Monday, February 17, 2014

The Anti-To-Do

I'm trying something new this week.

Here's the deal: I spend a lot of time nursing. I mean, a lot of time. And then a lot of time changing diapers and holding fussy babies and wiping up spit up. Since the Man got home, he's been trying to keep things running, but he's been jet lagged and then got a stomach bug, and really, between the two boys, the twins, the pets, and me, there's more than enough to keep him busy with a good deal left over. Consequently, things have been slipping through the cracks: case in point, our friendly family dust bunnies are breeding millions of baby dust bunnies as we speak. This is frustrating for me. I have perfectionist tendencies that refuse to be easily squashed, and it's easy for me to get to the end of the day and look at everything that hasn't been accomplished and want to howl at the moon a good long while.
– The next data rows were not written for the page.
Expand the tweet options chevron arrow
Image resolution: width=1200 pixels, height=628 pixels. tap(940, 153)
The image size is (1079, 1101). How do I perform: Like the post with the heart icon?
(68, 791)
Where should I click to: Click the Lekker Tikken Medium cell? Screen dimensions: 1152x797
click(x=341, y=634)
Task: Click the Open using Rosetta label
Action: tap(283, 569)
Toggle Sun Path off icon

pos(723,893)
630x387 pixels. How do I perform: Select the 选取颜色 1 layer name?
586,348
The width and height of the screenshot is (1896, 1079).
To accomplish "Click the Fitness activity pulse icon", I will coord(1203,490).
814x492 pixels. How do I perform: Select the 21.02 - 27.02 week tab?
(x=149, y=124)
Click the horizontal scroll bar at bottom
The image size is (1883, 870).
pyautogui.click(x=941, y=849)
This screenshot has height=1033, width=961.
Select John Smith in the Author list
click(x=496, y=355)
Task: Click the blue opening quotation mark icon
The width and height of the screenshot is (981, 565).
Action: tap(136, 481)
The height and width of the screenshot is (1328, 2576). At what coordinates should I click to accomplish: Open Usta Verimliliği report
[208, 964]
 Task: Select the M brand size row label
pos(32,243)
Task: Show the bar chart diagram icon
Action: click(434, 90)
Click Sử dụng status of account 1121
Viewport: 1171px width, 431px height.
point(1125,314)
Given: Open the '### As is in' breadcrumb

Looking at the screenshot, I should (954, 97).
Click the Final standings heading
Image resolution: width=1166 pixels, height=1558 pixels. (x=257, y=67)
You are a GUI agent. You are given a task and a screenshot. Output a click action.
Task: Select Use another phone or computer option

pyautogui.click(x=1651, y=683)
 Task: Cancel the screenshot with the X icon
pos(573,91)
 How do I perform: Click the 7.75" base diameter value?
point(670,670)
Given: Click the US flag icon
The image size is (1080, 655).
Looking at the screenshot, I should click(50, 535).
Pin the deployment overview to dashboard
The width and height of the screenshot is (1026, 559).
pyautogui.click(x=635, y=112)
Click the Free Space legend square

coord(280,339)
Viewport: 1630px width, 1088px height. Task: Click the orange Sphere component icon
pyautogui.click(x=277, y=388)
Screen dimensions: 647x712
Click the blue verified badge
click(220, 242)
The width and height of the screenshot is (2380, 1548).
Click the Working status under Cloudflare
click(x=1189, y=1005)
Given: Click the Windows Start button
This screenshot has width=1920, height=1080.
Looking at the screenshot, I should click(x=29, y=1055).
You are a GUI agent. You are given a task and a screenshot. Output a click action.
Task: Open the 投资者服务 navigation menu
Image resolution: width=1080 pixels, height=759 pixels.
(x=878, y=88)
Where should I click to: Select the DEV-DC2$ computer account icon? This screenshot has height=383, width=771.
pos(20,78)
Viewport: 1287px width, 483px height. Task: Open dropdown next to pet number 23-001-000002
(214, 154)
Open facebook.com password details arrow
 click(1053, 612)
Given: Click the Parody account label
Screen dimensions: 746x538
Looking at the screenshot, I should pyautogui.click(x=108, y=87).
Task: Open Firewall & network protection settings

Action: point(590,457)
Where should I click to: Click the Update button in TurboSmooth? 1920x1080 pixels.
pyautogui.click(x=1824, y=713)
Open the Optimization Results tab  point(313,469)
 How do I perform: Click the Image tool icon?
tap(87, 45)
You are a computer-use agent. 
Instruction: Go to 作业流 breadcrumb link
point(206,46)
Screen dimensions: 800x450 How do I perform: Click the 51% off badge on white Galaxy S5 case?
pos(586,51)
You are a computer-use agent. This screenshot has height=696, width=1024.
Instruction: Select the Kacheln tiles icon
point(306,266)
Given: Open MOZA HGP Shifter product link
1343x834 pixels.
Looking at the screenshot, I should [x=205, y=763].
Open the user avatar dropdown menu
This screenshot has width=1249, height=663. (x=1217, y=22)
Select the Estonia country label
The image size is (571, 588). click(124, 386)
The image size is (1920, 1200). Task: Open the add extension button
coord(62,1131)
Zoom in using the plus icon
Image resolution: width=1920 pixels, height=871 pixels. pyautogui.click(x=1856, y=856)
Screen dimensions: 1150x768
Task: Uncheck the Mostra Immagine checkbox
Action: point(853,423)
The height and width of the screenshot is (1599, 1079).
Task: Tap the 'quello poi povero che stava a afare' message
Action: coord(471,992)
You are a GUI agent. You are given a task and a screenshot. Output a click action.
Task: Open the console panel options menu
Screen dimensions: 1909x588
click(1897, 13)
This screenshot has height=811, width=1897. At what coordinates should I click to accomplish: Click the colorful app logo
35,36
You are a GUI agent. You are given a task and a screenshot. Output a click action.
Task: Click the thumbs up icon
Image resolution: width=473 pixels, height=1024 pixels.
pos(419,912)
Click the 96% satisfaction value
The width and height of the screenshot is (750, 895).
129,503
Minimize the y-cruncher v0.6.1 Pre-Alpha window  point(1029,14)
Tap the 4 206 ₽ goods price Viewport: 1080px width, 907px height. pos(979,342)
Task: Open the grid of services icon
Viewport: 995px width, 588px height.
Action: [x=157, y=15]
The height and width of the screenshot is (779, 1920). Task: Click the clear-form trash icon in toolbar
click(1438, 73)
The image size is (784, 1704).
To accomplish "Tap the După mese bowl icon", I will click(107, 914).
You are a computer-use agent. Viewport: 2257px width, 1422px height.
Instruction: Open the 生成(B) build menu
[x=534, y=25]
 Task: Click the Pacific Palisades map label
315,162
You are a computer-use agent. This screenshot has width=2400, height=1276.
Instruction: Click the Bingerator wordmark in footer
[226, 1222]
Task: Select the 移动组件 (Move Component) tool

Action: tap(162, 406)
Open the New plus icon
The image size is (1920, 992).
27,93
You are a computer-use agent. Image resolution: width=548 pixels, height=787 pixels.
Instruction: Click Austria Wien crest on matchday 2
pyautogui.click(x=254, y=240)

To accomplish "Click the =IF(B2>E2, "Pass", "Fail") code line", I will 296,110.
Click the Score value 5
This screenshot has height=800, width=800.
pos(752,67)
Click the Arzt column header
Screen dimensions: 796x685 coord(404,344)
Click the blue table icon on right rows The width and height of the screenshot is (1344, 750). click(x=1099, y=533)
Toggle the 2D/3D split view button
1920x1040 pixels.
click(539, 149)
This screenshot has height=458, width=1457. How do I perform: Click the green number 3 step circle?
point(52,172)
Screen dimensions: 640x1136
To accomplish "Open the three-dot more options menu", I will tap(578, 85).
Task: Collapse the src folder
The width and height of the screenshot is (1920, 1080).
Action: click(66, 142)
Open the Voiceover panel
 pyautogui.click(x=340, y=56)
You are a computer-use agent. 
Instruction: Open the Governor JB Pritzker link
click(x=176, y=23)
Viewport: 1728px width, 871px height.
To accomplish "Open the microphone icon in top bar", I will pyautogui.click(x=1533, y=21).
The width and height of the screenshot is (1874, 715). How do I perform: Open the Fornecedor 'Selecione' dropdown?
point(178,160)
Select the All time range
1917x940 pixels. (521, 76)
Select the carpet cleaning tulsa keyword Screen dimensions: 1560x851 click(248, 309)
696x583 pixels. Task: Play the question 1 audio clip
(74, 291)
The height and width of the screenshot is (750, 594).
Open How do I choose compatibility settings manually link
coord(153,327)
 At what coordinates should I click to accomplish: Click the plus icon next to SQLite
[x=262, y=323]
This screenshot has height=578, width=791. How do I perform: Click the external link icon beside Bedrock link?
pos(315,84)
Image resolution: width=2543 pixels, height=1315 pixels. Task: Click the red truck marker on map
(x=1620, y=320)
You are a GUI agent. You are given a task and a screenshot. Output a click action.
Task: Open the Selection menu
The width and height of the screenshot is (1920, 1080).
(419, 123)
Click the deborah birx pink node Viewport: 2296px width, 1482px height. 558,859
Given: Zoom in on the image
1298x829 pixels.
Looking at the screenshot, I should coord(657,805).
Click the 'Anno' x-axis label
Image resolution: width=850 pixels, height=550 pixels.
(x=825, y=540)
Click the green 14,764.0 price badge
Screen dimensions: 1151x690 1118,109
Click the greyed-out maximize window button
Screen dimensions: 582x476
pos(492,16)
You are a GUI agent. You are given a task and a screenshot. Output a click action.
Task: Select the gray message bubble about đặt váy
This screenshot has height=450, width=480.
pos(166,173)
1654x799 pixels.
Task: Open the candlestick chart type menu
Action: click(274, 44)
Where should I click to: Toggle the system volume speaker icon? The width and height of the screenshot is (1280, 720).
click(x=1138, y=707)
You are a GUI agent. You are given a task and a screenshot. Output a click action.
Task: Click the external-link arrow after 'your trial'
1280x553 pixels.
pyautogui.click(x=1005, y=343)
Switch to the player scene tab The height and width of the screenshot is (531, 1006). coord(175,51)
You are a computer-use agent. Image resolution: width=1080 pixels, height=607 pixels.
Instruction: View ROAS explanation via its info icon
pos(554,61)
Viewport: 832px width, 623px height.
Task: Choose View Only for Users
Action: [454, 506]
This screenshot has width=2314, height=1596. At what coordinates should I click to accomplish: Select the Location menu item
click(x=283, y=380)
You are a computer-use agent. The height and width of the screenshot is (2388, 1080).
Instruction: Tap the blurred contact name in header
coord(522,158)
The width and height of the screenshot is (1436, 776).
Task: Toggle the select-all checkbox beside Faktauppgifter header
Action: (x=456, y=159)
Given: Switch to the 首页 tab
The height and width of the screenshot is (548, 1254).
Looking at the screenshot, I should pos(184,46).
So: I'm trying something new this week. Have I said this already? I'm a smidge sleep deprived.

This week, instead of looking at my un-checked To Do list at the end of the day, I'm taking stock of my To Done list. Yes, that grammar is fantastic.


For instance, Wednesday, I threw dinner in the crock pot, got coffee and really bad Chinese food with the Man, helped out a friend, read and snuggled with the big boys (while de-cradle-crapping Tiny's head), and, as per usual, nursed the rest of my day into oblivion. And while at the end of Wednesday, I was initially feeling guilty for not finishing the laundry, not exercising, and not dusting and vacuuming, when I looked at what I'd actually done, I didn't feel quite so bad about it any more. Because sure, it might not look like much to pre-twin me, but to post-twin me, I'm living large. (Incidentally, most of the dusting and all of the vacuuming were taken care of Saturday morning by the Man while I did--guess what?--some more nursing.)

Anyway, here's to the To Done list. May it ever return me to more realistic expectations.

Pictures of the twins included
solely so you can see what's keeping me occupied
these days.

Friday, February 14, 2014

Home Is Home Again

There is a lot of this these days.
I'm getting good at sharing.

There are two towels in the bathroom again. Two toothbrushes by the sink. Four places set at the table. A pair of boots beside the recliner. A jeep in the driveway. Workout gear in the laundry basket.

Home is home again.

I realize, all over again, how the missing is about the little moments as much as the big. Though he has missed births and birthdays, anniversaries and minor surgeries, Christmases and Thanksgivings, and yes, those are hard and his absence is felt, the long, slow ache of missing lies primarily in the day to day. It is wonderful to laugh with him over Tiny referring to vanilla yogurt as "ice cream yogurt", to share the grossness of the frozen rabbit he found in our back yard, to cuddle up beside him after yet another middle of the night nursing. It is wonderful to have him home for the little moments, just as I will be glad to share the big occasions with him again.

Our family is settling back into each other again, and watching the transformation on all of us is quickly becoming one of my favourite things.